Bubur asyura adalah makanan khas daerah Melayu yang berasal dari Riau. 

ANTARA/Yusuf Nugroho
Warga berjalan membawa bubur Asyura saat tradisi membagi bubur asyura di kompleks Masjid Menara Kudus di Desa Kauman, Kudus, Jawa Tengah, Jumat (28/8/2020). Tradisi peninggalan Sunan Kudus dengan membagikan sebanyak 1000 porsi bubur yang berbahan delapan bahan pangan seperti beras, jagung, kedelai, ketela, kacang tolo, pisang dan kacang hijau serta kacang tanah pada bulan Syura atau Muharam tersebut untuk mengajarkan sikap saling berbagi kepada sesama.
Rep: Meiliza Laveda Red: Ani Nursalikah

REPUBLIKA.CO.ID, JAKARTA -- Selain diperingati sebagi Lebaran Anak Yatim, tiap 10 Muharram terdapat tradisi lain yang sampai kini masih dirayakan, yakni menikmati hidangan tradisional bubur asyura. Bubur asyura adalah makanan khas daerah Melayu yang berasal dari Riau. 

Baca Juga

Bahan utama makanan ini adalah biji-bijian yang dimasak dengan cara dibuat bubur. Dalam upacara keagamaan tanggal 10 Muharram, bubur ini hadir sebagai salah satu jenis makanan yang disajikan. Masyarakat di Pulau Penyengat hanya membuat bubur asyura untuk keperluan upacara 10 Muharram yang berarti hanya dikonsumsi setahun sekali.

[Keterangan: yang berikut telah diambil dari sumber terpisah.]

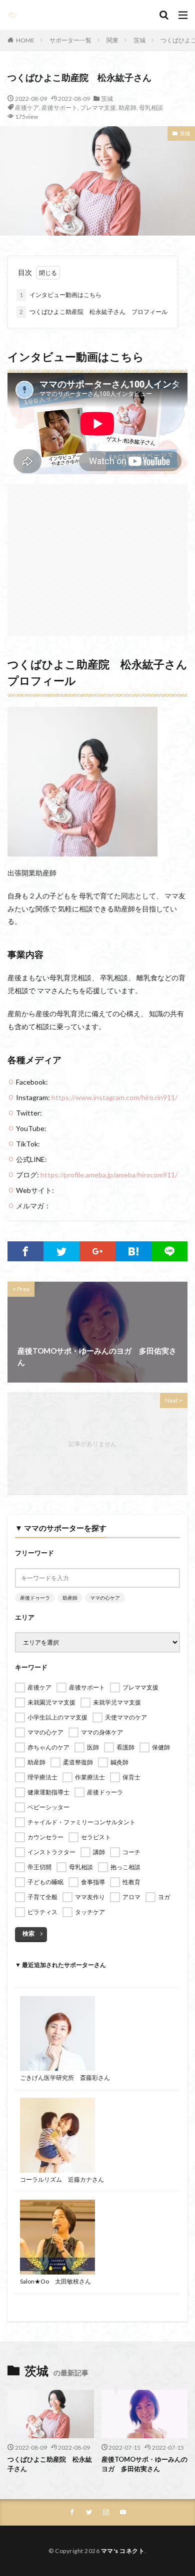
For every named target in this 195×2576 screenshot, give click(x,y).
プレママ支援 (98, 107)
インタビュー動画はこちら (61, 294)
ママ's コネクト (123, 2551)
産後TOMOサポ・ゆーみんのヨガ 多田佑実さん (145, 2464)
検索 (28, 1933)
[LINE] (170, 1251)
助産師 (127, 107)
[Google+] (98, 1251)
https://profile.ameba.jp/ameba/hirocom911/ (109, 1174)
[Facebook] (26, 1251)
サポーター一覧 (71, 40)
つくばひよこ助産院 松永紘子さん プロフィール (94, 311)
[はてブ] (134, 1251)
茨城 (140, 40)
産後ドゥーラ (35, 1598)
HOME (25, 40)
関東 (112, 40)
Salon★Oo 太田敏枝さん (55, 2281)
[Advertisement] (97, 555)
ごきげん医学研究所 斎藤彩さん (65, 2077)
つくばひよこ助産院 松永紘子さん (50, 2464)
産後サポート (60, 107)
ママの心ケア (105, 1598)
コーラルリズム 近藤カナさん (62, 2179)
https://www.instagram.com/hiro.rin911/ (115, 1097)
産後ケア (27, 107)
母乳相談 (151, 107)
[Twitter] (62, 1251)
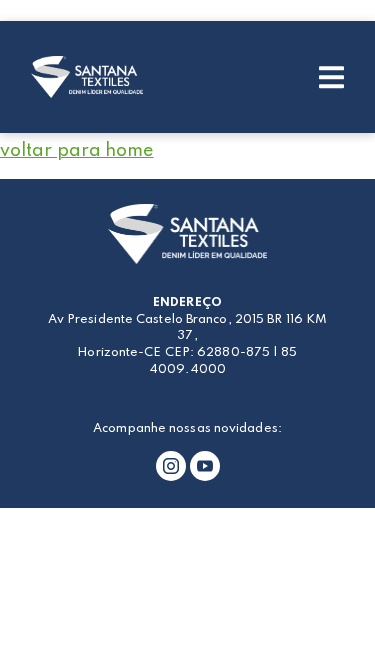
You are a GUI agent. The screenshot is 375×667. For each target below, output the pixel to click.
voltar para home (77, 151)
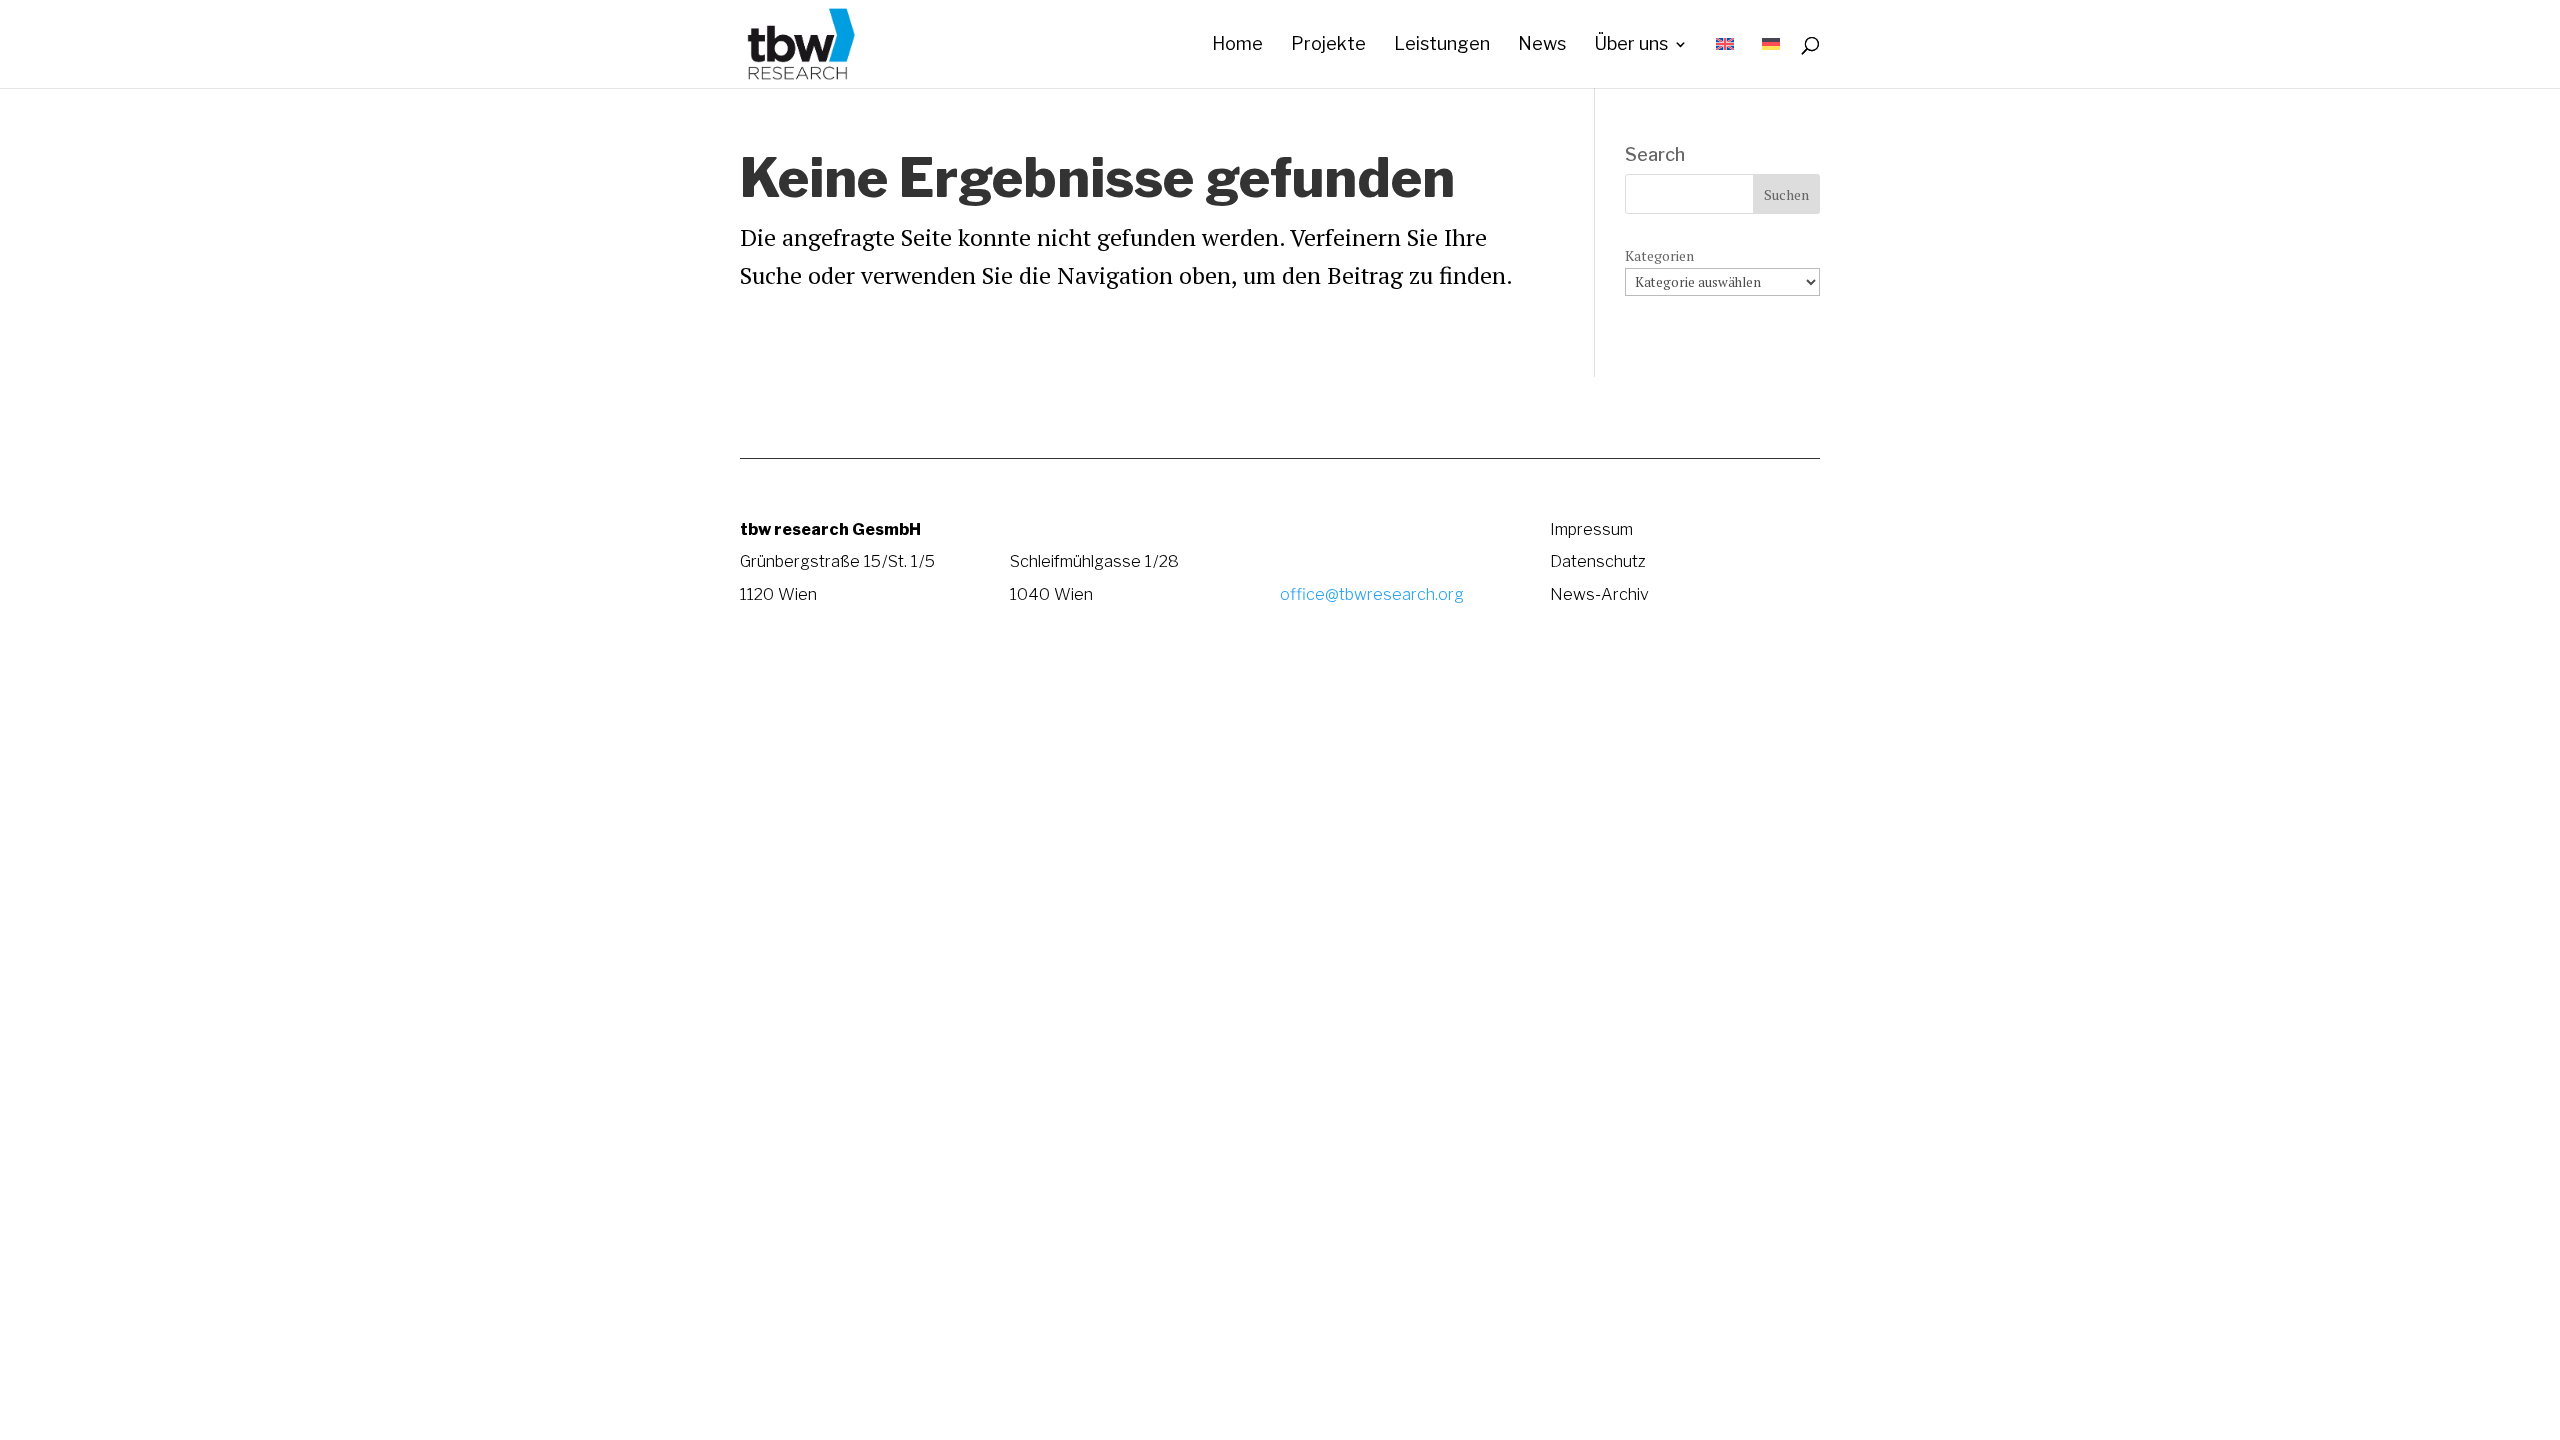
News (1542, 45)
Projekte (1328, 45)
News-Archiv (1599, 594)
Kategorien (1659, 255)
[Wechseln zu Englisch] (1725, 62)
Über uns (1631, 45)
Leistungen (1442, 45)
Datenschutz (1598, 561)
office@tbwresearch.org (1372, 594)
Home (1237, 45)
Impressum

Penyajiannya dalam upacara memakai mangkuk besar yang diisi bubur dan menyertakan empat mangkuk kecil. Tak lupa juga disajikan sendok besar untuk mengambil bubur dan sendok kecil untuk menyantap bubur.

Setelah menyantap bubur, tidak ada makanan kecil atau pencuci mulut lain, seperti kue dan buah. Warga hanya minum air putih usai menyantap bubur asyura. Bagi mereka yang tidak dapat hadir di upacara, bubur akan dikirim ke rumahnya oleh pengurus masjid sebelum azan Maghrib.

Dalam kehidupan masyarakat Pulau Penyengat, masakan bubur asyura mempunyai fungsi menjalin kehidupan sosial. Hal tersebut dapat dilihat dari cara pembuatannya yang melibatkan banyak orang.

 

Di samping itu, bubur ini dibawa dari tiap kampung yang ada di Pulau Penyengat untuk dikumpulkan di masjid. Selain mengandung nilai sosial, bubur asyura juga mengandung nilai budaya karena makanan tradisional ini menjadi salah satu sarana upacara keagamaan yang telah dilakukan turun-temurun.

Untuk bahan dan cara pembuatnya, Harun Nur Rasyid menjelaskan dalam bukunya Ensiklopedi Makanan Tradisional. Bahan yang diperlukan adalah kacang-kacangan atau biji-bijian atau umbi-umbian. Contoh biji-bijian adalah kacang merah, kacang tanah, kacang hijau, kacang kedelai, biji durian, biji nangka, jagung, dan beras.

Untuk umbi-umbian bisa digunakan ubi jalar, singkong, atau kentang. Selain itu, juga diperlukan kelapa parut sangrai, ikan bakar, dan udang rebus lalu digiling halus.

Bumbu-bumbunya, antara lain garam, merica, lada hitam, bawang merah, bawang putih, jahe, kayu manis, cengkih, kapulaga, seledri atau daun sup, dan bawang goreng yang bisa mempercantik tampilan bubur. Ada beberapa langkah pembuatan bubur asyura.

Pertama, ubi jalar dan ubi kayu dibersihkan kulitnya. Setelah itu, dipotong dadu dan dicuci bersih.

 

Ubi yang sudah dicuci kemudian ditaruh di baskom atau panci lalu disisihkan. Ambil biji-bijian yang sudah dibersihkan dan masukkan ke baskom atau panci lain baru direbus. Selanjutnya biji-bijian tersebut disisihkan.

Ambil beras yang sudah dibersihkan dan cuci, lalu masak dengan air yang banyak agar beras dapat lumat menjadi bubur. Sementara beras dimasak, dapat dibuat bumbu untuk adonan bubur, yaitu bawang merah, bawang putih, merica, lada hitam, jahe dicampur dengan garam digiling hingga halus. Untuk seledri atau daun sup bisa diiris kecil.

Setelah beras agak lumat, masukkan biji-bijian yang sudah direbus, umbi-umbian yang sudah digoreng, ikan, udang, bumbu dan kelapa sangraa. Aduk perlahan sampai terlihat bumbu sudah tercampur dengan bubur. Setelah matang, bubur dihidangkan dengan taburan seledri dan bawang goreng.